Second, the mortise was saturated with Bora-Care – a borate-based wood preservative – in order to ensure any fungi or pests that may have contributed to the deterioration were killed. Next, the remaining wood in the cavity was solidified using a proprietary wood-hardening product called WoodEpox. This hardener was then cured with a heat lamp.
Once the hardener was fully cured, the mortise joint was rebuilt using a pre-bulked epoxy also made by WoodEpox. The hardener and the filler are designed to work together in order to produce the strongest bond between the wood and the epoxy. The pre-bulked epoxy had the consistency of fine, wet sand and because of this it was easy to manipulate and pack into the joint.
Of course, the wing still had to be treated. The tenon was also badly deteriorated and a new piece of Western Red Cedar had to be spliced on. The new brace was also treated with Bora-Care and painted to match the weathered paint of the pole.

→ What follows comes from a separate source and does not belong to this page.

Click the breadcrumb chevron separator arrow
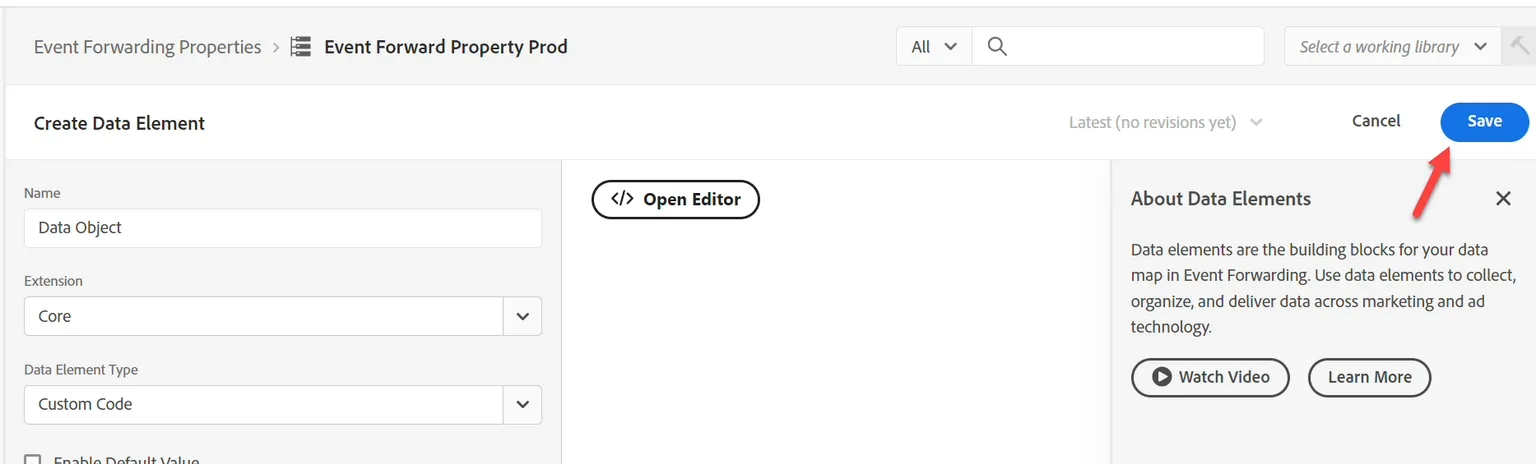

With the new tenon spliced on and the mortise rebuilt, all that was left was to adjust the fit of the wing and pin it in place. Upon fitting the joint it became clear that the artist had pinned the wing from the front in order to counteract the weight of the wing. Since the mortise has to be a little bigger than the tenon in order to fit the joint smoothly, the fitted wing will pull away from the body of the totem unless it is pinned in place. One of us held the wing flush with the body of the totem while the other drilled the hole for the stainless bolt. After it was pinned, the head of the bolt and the visible epoxy was in-painted to match the weathered paint of the pole.
And that’s it! The new wing is now in place and – considering its epoxy support, borate treatment and newly spliced tenon – will probably out last the rest of the pole.
Though not expressly stated, the aforementioned experts included members of Coast Salish peoples/First Nations of the Northwest Coast. Because the reattachment of the wing would not affect the textual reading of the pole, the decision was made to contract the repair work with a local wood conservator as opposed to bringing in a First Nations carver.